-- Opening Marker --

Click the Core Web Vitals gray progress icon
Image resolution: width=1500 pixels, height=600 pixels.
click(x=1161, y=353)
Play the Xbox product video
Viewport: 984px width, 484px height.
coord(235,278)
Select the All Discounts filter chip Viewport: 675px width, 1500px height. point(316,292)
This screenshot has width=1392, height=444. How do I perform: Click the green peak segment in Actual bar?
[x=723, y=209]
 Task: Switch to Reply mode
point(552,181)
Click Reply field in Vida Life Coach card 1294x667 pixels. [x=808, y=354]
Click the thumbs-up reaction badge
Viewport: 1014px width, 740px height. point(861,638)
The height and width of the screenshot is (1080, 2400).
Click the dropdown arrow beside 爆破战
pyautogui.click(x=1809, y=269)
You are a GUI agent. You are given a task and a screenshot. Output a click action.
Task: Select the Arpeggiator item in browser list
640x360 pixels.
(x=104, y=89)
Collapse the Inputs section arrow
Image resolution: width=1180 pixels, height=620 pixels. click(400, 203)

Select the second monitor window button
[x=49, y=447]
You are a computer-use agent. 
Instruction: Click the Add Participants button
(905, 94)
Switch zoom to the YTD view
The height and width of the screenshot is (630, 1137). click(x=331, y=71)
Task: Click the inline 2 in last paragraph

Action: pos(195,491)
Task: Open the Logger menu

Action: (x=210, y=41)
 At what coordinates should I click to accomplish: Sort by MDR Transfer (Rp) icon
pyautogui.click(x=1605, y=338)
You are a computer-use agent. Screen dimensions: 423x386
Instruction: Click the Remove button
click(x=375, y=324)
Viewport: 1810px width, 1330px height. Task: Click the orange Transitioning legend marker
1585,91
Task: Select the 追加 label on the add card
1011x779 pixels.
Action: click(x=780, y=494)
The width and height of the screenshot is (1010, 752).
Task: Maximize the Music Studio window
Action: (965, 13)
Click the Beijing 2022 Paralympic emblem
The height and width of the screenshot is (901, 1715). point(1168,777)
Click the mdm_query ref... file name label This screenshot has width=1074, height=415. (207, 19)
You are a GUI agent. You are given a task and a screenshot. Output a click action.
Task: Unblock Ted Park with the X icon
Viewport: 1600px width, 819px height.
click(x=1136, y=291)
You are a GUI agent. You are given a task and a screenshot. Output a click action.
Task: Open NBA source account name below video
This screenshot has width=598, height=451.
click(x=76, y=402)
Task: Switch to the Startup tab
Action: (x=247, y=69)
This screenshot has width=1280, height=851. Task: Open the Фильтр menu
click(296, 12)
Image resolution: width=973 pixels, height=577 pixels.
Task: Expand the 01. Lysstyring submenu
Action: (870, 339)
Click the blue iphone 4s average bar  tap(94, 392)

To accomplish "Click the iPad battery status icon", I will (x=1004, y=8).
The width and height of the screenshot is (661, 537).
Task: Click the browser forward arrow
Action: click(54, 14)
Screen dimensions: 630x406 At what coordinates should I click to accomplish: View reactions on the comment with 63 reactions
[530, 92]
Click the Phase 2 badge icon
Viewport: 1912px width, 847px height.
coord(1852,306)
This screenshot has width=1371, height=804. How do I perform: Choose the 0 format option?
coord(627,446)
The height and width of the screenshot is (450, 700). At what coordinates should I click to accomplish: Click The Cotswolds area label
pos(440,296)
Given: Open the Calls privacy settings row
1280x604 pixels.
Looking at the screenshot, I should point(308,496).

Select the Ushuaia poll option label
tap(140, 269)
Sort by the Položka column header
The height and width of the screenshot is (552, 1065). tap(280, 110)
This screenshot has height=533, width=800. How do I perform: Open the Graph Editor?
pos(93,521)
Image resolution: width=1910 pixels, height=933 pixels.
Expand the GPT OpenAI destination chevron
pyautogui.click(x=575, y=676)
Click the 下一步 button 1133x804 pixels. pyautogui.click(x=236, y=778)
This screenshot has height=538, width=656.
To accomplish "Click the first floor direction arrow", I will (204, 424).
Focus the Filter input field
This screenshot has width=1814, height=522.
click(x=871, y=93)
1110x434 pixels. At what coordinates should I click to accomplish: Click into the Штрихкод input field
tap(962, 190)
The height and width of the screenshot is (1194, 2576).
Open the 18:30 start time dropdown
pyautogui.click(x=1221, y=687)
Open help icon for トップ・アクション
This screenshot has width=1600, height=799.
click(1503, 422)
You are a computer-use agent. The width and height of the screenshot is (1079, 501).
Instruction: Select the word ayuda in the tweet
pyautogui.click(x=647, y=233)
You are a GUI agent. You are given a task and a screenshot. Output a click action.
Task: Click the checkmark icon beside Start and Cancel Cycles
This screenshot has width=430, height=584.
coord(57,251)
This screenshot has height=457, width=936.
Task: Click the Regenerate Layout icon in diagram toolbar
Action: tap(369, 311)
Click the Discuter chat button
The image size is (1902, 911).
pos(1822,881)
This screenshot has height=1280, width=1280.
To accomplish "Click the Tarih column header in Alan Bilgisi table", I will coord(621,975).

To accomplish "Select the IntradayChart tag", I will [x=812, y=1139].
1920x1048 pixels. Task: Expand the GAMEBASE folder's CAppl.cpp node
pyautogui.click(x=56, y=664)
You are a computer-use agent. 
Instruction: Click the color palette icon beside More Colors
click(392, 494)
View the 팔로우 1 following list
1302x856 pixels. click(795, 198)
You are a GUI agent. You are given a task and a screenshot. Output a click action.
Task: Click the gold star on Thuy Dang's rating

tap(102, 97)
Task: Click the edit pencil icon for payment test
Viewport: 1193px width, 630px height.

-- Closing Marker --

What the exercise asks.
Could you retype every record above exactly as it appears?

Answer to the exercise.
Click the Core Web Vitals gray progress icon
Image resolution: width=1500 pixels, height=600 pixels.
click(x=1161, y=353)
Play the Xbox product video
Viewport: 984px width, 484px height.
coord(235,278)
Select the All Discounts filter chip Viewport: 675px width, 1500px height. point(316,292)
This screenshot has width=1392, height=444. How do I perform: Click the green peak segment in Actual bar?
[x=723, y=209]
 Task: Switch to Reply mode
point(552,181)
Click Reply field in Vida Life Coach card 1294x667 pixels. [x=808, y=354]
Click the thumbs-up reaction badge
Viewport: 1014px width, 740px height. point(861,638)
The height and width of the screenshot is (1080, 2400).
Click the dropdown arrow beside 爆破战
pyautogui.click(x=1809, y=269)
You are a GUI agent. You are given a task and a screenshot. Output a click action.
Task: Select the Arpeggiator item in browser list
640x360 pixels.
(x=104, y=89)
Collapse the Inputs section arrow
Image resolution: width=1180 pixels, height=620 pixels. click(400, 203)

Select the second monitor window button
[x=49, y=447]
You are a computer-use agent. 
Instruction: Click the Add Participants button
(905, 94)
Switch zoom to the YTD view
The height and width of the screenshot is (630, 1137). click(x=331, y=71)
Task: Click the inline 2 in last paragraph

Action: pos(195,491)
Task: Open the Logger menu

Action: (x=210, y=41)
 At what coordinates should I click to accomplish: Sort by MDR Transfer (Rp) icon
pyautogui.click(x=1605, y=338)
You are a computer-use agent. Screen dimensions: 423x386
Instruction: Click the Remove button
click(x=375, y=324)
Viewport: 1810px width, 1330px height. Task: Click the orange Transitioning legend marker
1585,91
Task: Select the 追加 label on the add card
1011x779 pixels.
Action: click(x=780, y=494)
The width and height of the screenshot is (1010, 752).
Task: Maximize the Music Studio window
Action: (965, 13)
Click the Beijing 2022 Paralympic emblem
The height and width of the screenshot is (901, 1715). point(1168,777)
Click the mdm_query ref... file name label This screenshot has width=1074, height=415. (207, 19)
You are a GUI agent. You are given a task and a screenshot. Output a click action.
Task: Unblock Ted Park with the X icon
Viewport: 1600px width, 819px height.
click(x=1136, y=291)
You are a GUI agent. You are given a task and a screenshot. Output a click action.
Task: Open NBA source account name below video
This screenshot has width=598, height=451.
click(x=76, y=402)
Task: Switch to the Startup tab
Action: (x=247, y=69)
This screenshot has width=1280, height=851. Task: Open the Фильтр menu
click(296, 12)
Image resolution: width=973 pixels, height=577 pixels.
Task: Expand the 01. Lysstyring submenu
Action: (870, 339)
Click the blue iphone 4s average bar  tap(94, 392)

To accomplish "Click the iPad battery status icon", I will (x=1004, y=8).
The width and height of the screenshot is (661, 537).
Task: Click the browser forward arrow
Action: click(54, 14)
Screen dimensions: 630x406 At what coordinates should I click to accomplish: View reactions on the comment with 63 reactions
[530, 92]
Click the Phase 2 badge icon
Viewport: 1912px width, 847px height.
coord(1852,306)
This screenshot has width=1371, height=804. How do I perform: Choose the 0 format option?
coord(627,446)
The height and width of the screenshot is (450, 700). At what coordinates should I click to accomplish: Click The Cotswolds area label
pos(440,296)
Given: Open the Calls privacy settings row
1280x604 pixels.
Looking at the screenshot, I should point(308,496).

Select the Ushuaia poll option label
tap(140, 269)
Sort by the Položka column header
The height and width of the screenshot is (552, 1065). tap(280, 110)
This screenshot has height=533, width=800. How do I perform: Open the Graph Editor?
pos(93,521)
Image resolution: width=1910 pixels, height=933 pixels.
Expand the GPT OpenAI destination chevron
pyautogui.click(x=575, y=676)
Click the 下一步 button 1133x804 pixels. pyautogui.click(x=236, y=778)
This screenshot has height=538, width=656.
To accomplish "Click the first floor direction arrow", I will (204, 424).
Focus the Filter input field
This screenshot has width=1814, height=522.
click(x=871, y=93)
1110x434 pixels. At what coordinates should I click to accomplish: Click into the Штрихкод input field
tap(962, 190)
The height and width of the screenshot is (1194, 2576).
Open the 18:30 start time dropdown
pyautogui.click(x=1221, y=687)
Open help icon for トップ・アクション
This screenshot has width=1600, height=799.
click(1503, 422)
You are a computer-use agent. The width and height of the screenshot is (1079, 501).
Instruction: Select the word ayuda in the tweet
pyautogui.click(x=647, y=233)
You are a GUI agent. You are given a task and a screenshot. Output a click action.
Task: Click the checkmark icon beside Start and Cancel Cycles
This screenshot has width=430, height=584.
coord(57,251)
This screenshot has height=457, width=936.
Task: Click the Regenerate Layout icon in diagram toolbar
Action: tap(369, 311)
Click the Discuter chat button
The image size is (1902, 911).
pos(1822,881)
This screenshot has height=1280, width=1280.
To accomplish "Click the Tarih column header in Alan Bilgisi table", I will coord(621,975).

To accomplish "Select the IntradayChart tag", I will [x=812, y=1139].
1920x1048 pixels. Task: Expand the GAMEBASE folder's CAppl.cpp node
pyautogui.click(x=56, y=664)
You are a computer-use agent. 
Instruction: Click the color palette icon beside More Colors
click(392, 494)
View the 팔로우 1 following list
1302x856 pixels. click(795, 198)
You are a GUI agent. You are given a task and a screenshot. Output a click action.
Task: Click the gold star on Thuy Dang's rating

tap(102, 97)
Task: Click the edit pencil icon for payment test
Viewport: 1193px width, 630px height.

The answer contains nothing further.